Can anyone date any of these photos? Leave a comment on the relevant page if you can.

Comments about this page

  • Brighton has always been my favourite seaside town and it’s great to see your wonderful pictures of Brighton as it was.

    By Roger Auclair (13/02/2006)
  • After school in the late 50s about ten or so of us teenagers used to meet at the first beach east of the Palace Pier. We called this beach Dalton’s beach. Does anybody know why we called it by that name?

    By Mick Peirson (13/11/2006)
  • I remember watching the Punch & Judy shows as a child in the mid 1960s.

    By Josie Campbell (10/03/2007)
  • I remember watching Punch & Judy in our early years – we left England to come to Canada in November 1956 – I was 6 years old. Is this possibly in the summer of 1956?

    By Maria (12/10/2007)
  • I agree with Maria. It must be in the 50’s. I remember it there when I was a kid and I was born in 1946.

    By Ann (29/02/2008)
  • What a lovely sight of the sunken gardens. But look at the area now – what have the council done?  Also the boating lake and the paddling pool.
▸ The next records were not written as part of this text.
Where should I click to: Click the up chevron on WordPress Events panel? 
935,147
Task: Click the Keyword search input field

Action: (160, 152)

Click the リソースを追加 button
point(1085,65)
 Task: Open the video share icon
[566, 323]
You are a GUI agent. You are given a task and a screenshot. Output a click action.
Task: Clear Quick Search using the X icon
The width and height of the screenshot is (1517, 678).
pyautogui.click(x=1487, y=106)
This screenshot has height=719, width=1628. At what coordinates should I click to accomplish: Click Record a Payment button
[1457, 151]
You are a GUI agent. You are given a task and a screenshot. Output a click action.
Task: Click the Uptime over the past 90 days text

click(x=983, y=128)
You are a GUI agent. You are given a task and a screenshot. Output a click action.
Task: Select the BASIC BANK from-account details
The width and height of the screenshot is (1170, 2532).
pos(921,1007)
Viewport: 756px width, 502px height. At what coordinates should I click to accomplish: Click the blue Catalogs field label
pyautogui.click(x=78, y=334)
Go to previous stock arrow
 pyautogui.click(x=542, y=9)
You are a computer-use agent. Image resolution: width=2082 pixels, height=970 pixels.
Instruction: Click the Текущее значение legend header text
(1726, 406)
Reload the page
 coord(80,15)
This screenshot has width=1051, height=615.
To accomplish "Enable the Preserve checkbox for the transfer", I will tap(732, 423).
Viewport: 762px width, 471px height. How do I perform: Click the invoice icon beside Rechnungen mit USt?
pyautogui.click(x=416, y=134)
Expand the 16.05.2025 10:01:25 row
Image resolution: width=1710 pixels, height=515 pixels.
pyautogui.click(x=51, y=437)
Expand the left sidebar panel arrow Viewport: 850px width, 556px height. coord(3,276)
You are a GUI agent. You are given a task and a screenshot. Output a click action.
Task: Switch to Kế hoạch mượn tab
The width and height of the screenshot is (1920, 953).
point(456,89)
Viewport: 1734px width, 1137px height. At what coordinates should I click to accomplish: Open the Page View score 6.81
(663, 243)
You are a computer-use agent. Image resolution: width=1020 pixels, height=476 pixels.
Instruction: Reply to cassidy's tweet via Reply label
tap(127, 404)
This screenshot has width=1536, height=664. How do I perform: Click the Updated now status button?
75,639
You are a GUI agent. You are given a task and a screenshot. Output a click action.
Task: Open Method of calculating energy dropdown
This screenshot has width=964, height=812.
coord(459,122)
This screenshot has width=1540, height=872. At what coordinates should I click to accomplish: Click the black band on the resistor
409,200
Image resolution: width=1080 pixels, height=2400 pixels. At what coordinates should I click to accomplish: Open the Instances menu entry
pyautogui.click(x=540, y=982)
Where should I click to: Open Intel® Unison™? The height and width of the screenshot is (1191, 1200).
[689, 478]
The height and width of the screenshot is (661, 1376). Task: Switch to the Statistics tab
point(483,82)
    By Wayne Wareham (23/07/2008)
  • The picture above of the West Pier was taken in the 1970s.

    By Wayne Wareham (23/07/2008)
  • I was born in 1947 in Brighton and the Punch and Judy shows started in 1950 .

    By Shirley King (22/11/2008)
  • Quite a strong use of Burning Bush that year?

    By Chris Young (22/11/2008)
  • I think the boats on this beach may have belonged to the Sir Robert Peel Fishing Club which I believe may have been based on this beach.

    By Chris Young (22/11/2008)
  • The Volk’s Railway building is the first Aquarium Station built in 1930 when the line was cut back from the Palace Pier. The building survived until the outbreak of World War II when the beach was closed and the station demolished. The current station is a recycled tram shelter from Victoria Gardens. It was placed on the same site for the reopening of the railway in 1948.

    By John Goddard (20/04/2009)
  • Is it possible to enlarge the banner on the bridge and see when the ‘Harry ? Popular Light Orchestra’ visited Brighton?

    By Gail (28/06/2009)
  • I would say 1949/50, I can remember as a child seeing people going out on these boat trips, circa 1950. Brighton beaches were so packed you couldn’t find a spare inch, often day trippers from London.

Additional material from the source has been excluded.